Hadoop Installation in AWS EC2
After working with Cloudera’s local VM image, I decided to set up Hadoop on AWS EC2. I found two existing blog posts on the topic, but both had limitations and required supplementary guidance to get a working setup.
Here’s the workflow using Apache Whirr to automate cluster deployment:
Seven-Step Installation Workflow
- Obtain the latest Whirr binary — Download from the Apache Whirr project page
- Configure Whirr settings — Set up the config file with your AWS credentials (access key, secret key, region)
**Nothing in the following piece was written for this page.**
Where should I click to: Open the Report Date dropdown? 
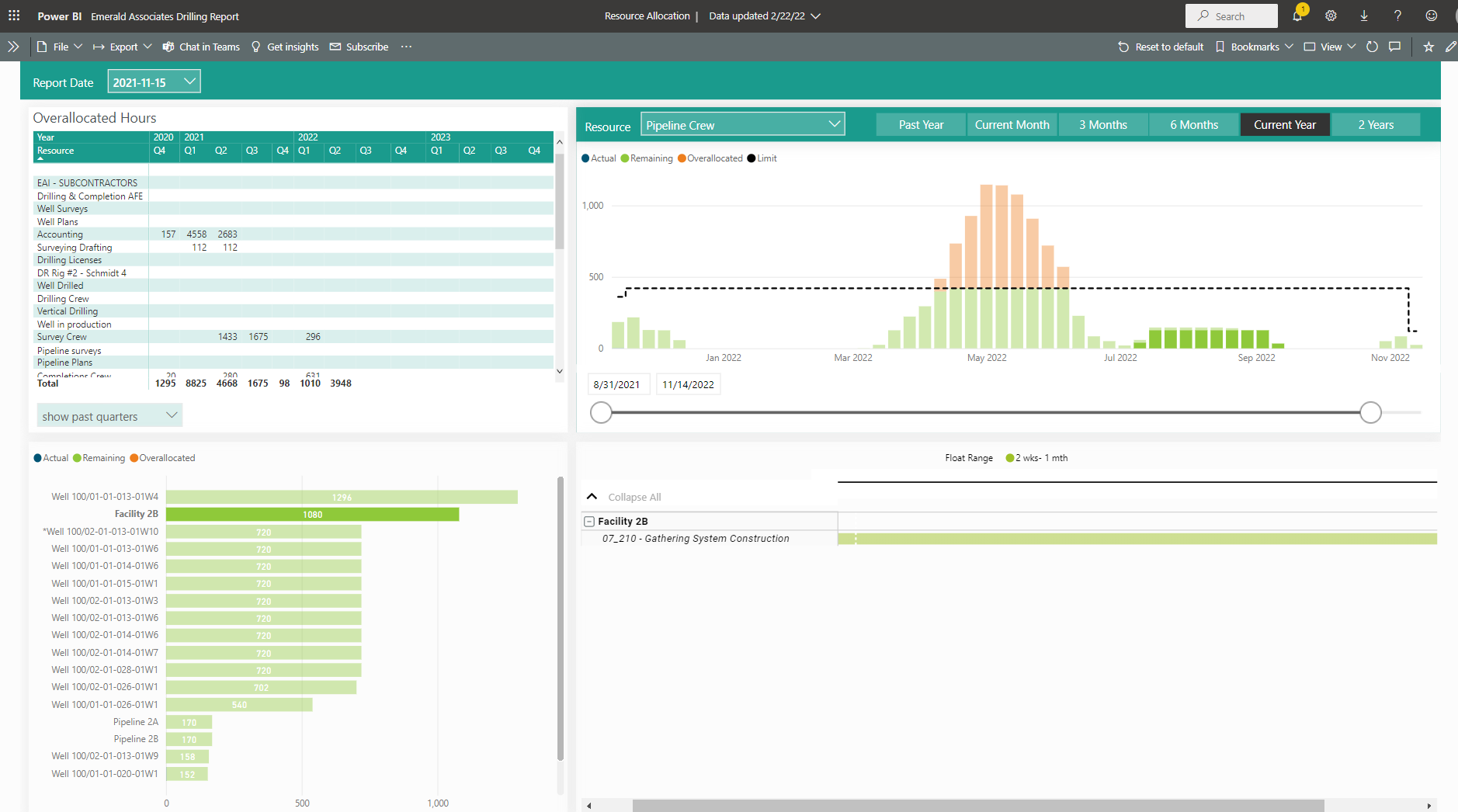point(154,82)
- Install Java — Ensure the correct JDK version is available on your local machine
- Generate SSH public key — Whirr uses SSH to provision and communicate with cluster nodes
- Launch the cluster — Run Whirr and wait for the node access instructions to appear in the output
- Connect to cluster nodes via SSH — Use the connection strings Whirr provides
- Verify Hadoop functionality — Run a sample MapReduce job to confirm the setup is working
Key Tools & Resources
- Apache Whirr — Automates cluster provisioning on cloud platforms
- Cloudera’s blog — Provided a foundation but had gaps that required workarounds
- Additional troubleshooting documentation filled in the missing pieces
While existing documentation provided a starting point, manual adjustments were necessary for a successful EC2 deployment. Documenting those adjustments is the whole point of this post — hopefully it saves someone else the debugging time.